> **YOUR INSTRUCTIONS**:
Each line from the one holding "Open member link" to the last line below must be written out exactly, with no other output.

--*--

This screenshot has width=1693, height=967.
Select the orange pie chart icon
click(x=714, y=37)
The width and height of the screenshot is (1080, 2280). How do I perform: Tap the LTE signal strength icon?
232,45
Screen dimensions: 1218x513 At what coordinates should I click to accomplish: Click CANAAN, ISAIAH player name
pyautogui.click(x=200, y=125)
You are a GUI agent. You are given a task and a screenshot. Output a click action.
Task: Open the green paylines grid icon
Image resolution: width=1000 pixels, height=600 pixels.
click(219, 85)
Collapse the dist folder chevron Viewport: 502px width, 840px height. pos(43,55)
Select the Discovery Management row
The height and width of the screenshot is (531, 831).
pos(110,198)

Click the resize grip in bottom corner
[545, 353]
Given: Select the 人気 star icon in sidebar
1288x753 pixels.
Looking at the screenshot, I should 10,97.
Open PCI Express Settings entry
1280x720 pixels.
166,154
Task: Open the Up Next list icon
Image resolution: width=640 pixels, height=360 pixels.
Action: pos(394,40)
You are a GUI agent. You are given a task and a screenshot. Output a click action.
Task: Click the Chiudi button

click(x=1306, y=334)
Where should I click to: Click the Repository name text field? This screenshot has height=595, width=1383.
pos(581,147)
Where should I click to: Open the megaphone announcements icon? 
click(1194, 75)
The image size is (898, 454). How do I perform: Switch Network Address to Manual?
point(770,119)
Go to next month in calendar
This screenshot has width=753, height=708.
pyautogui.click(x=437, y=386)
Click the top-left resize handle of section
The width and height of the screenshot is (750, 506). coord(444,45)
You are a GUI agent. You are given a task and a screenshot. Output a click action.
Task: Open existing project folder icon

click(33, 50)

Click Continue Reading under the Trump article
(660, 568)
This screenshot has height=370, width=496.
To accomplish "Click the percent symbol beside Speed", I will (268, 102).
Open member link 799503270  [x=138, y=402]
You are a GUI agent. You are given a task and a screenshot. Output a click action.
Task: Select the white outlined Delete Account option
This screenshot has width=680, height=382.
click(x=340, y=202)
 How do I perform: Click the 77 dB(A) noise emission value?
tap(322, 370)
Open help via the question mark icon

--*--

> **OUTPUT OF THE EXERCISE**:
Open member link 799503270  [x=138, y=402]
You are a GUI agent. You are given a task and a screenshot. Output a click action.
Task: Select the white outlined Delete Account option
This screenshot has width=680, height=382.
click(x=340, y=202)
 How do I perform: Click the 77 dB(A) noise emission value?
tap(322, 370)
Open help via the question mark icon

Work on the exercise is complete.